John D. Cerio, Ph.D. and Robert K. Bitting, Ph.D., L.M.H.C.
We are proposing a secondary prevention program comprised of two components: 1) training of military personnel as peer paraprofessional counselors - “mental hygienists” - to identify and understand the stressors and conditions that service members and their families face; and 2) training of civilian personnel who provide counseling services to military family members in specific approaches to help military spouses and children cope with the stressors described above.
Our idea is that mental hygienists will serve functions analogous to resident assistants or mental health medics, meeting regularly with individual serviceman to assess their mental health functioning, and also being available to individuals in their assigned caseload who are seeking help for stress-related mental health issues. We will provide these paraprofessional mental hygienists with the necessary skills to provide early and ongoing prevention and intervention information and direct assistance to at-risk soldiers and their families. We will focus our training on the major challenges facing military families, including ameliorating the emotional effects of multiple deployments, PTSD, suicide risk, family violence, and grief and loss. We will use several different intervention techniques, including family systems therapy, cognitive-behavior therapy, and solution-focused brief therapy. The emphasis will be on providing practical approaches to helping military families and coordinating services with other Army mental health professionals.
Training for civilian personnel would target counseling professionals who have substantial contact with military families: school counselors, school psychologists, school social workers, and professionals working for mental health and social service agencies. The training would focus on child counseling approaches, such as play therapy, and family intervention approaches, such as strategic therapy and parent education.
Suicides among soldiers in 2009 rose for the fifth year in a row, reaching the highest level in nearly three decades. Army officials say the stress of long deployments to war zones plays a role in the increase. The suicide count, which includes soldiers in the Army Reserve and the National Guard, is expected to grow. One response to the alarming increase in suicide rates is the partnership between NIMH and the U.S. Army to conduct the Army Study to Assess Risk and Resilience in Service Members (Army STARRS), an epidemiologic study of mental health, psychological resilience, suicide risk, suicide-related behaviors, and suicide deaths in the U.S. Army.
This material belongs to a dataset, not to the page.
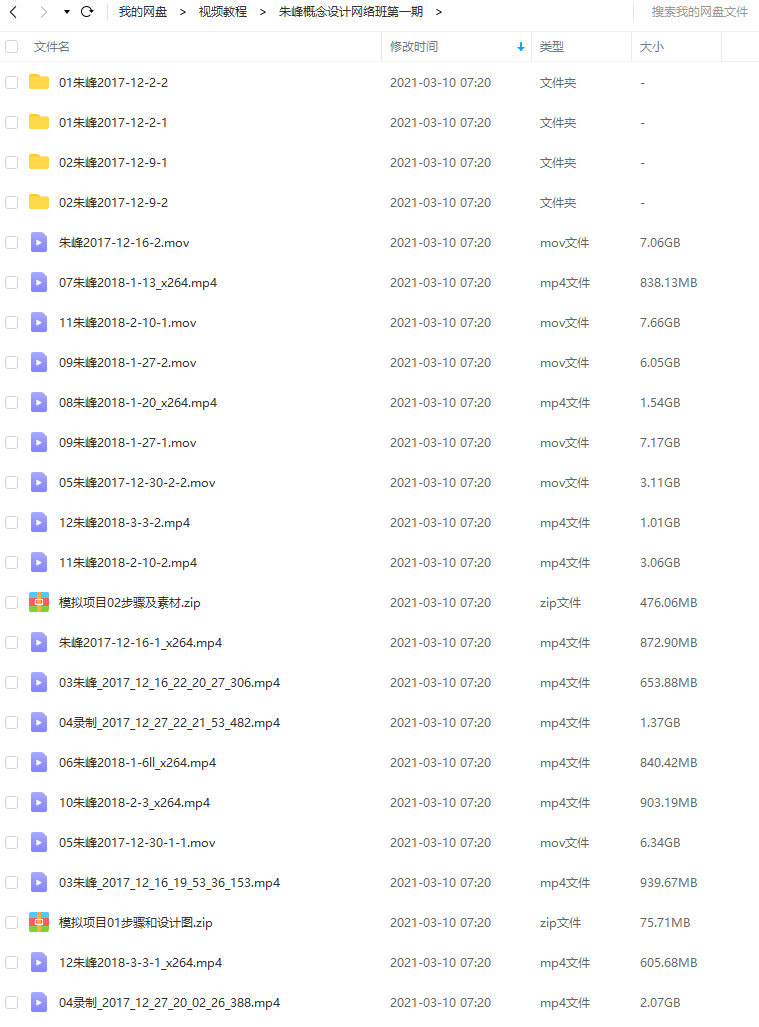
Task: Expand the breadcrumb chevron after 朱峰概念设计网络班第一期
Action: (439, 12)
Army STARRS is one of a series of efforts by the Army aimed at reducing the rate of suicide among its soldiers.
According to NIMH, suicide rates in the Army were declining between 1994 and 2001, but have risen steadily in recent years to where the rate is now higher than the age- and sex-adjusted rate for the general population. (Historically, the suicide rate has been lower in the military than among civilians.) The Army reported that in 2008, the rate was the highest since the Army began keeping records in 1980 (143 soldiers died by suicide in 2008).
The Army STARRS project is addressing a wide spectrum of both risk and protective factors – those that are already known to have an impact on suicide risk and mental health and many that are suspected of contributing to mental health, mental illness, and self-harm. Factors that Army STARRS is considering include:
The proposed training will complement efforts already in place, including the Army STARRS project.
In addition to suicide risk for returning servicemen, deployment of military personnel overseas is always a stressful situation for servicemen’s families that are left behind. The absence of one parent can be disruptive to a family’s stability, increasing the overall stress level of the remaining parent and interfering with the children’s sense of emotional security. The “custodial” parent now needs to function as a single parent, with the entire responsibility of the household falling on her or his shoulders.
Under normal circumstances, this situation can be overwhelming. However in times of international crisis, when the service parent is deployed to a dangerous region of the world, the stress and disruption increases exponentially. The parent and children who are left behind not only have to function without the service parent, but they are left wondering whether or not they will ever see their mom or dad again. Thus, the feelings of anxiety, depression, and helplessness also increase in severity, and the parent left behind must, in addition to the usual single parent duties, try to help his or her children cope with the uncertainty of the situation.
1) To train selected civilian personnel with the techniques and resources to identify at-risk military personnel and provide appropriate and on-going support as “mental hygienists”.
2) To provide military mental health personnel with resources for aiding military families that have a parent deployed to a combat zone.
3) To provide military mental health personnel, including paraprofessionals, and counseling professionals of public schools that enroll children from military bases with training in play therapy and family intervention skills to be used in services provided to families of deployed personnel.
In summary, this training program would target protective factors that are known to ameliorate stress and reduce suicide potential, by formalizing social support and mental health treatment accessibility. We propose to accomplish the former by providing civilian personnel with additional resources for working with military families. We propose to accomplish the latter by embedding a peer paraprofessional, the mental hygienist, in different organizational units to serve as the initial support and contact for serviceman who will be trained to recognize risk factors and help facilitate link individuals to mental health services.
Dr. Cerio and Dr. Bitting each have more than 25 years of experience in the counseling field, including school, mental health, military, and higher education settings, and with child and family services. They also have substantial experience as faculty and administrators in counselor training programs, and have worked closely with domestic violence victims and offenders, and with grief and loss issues.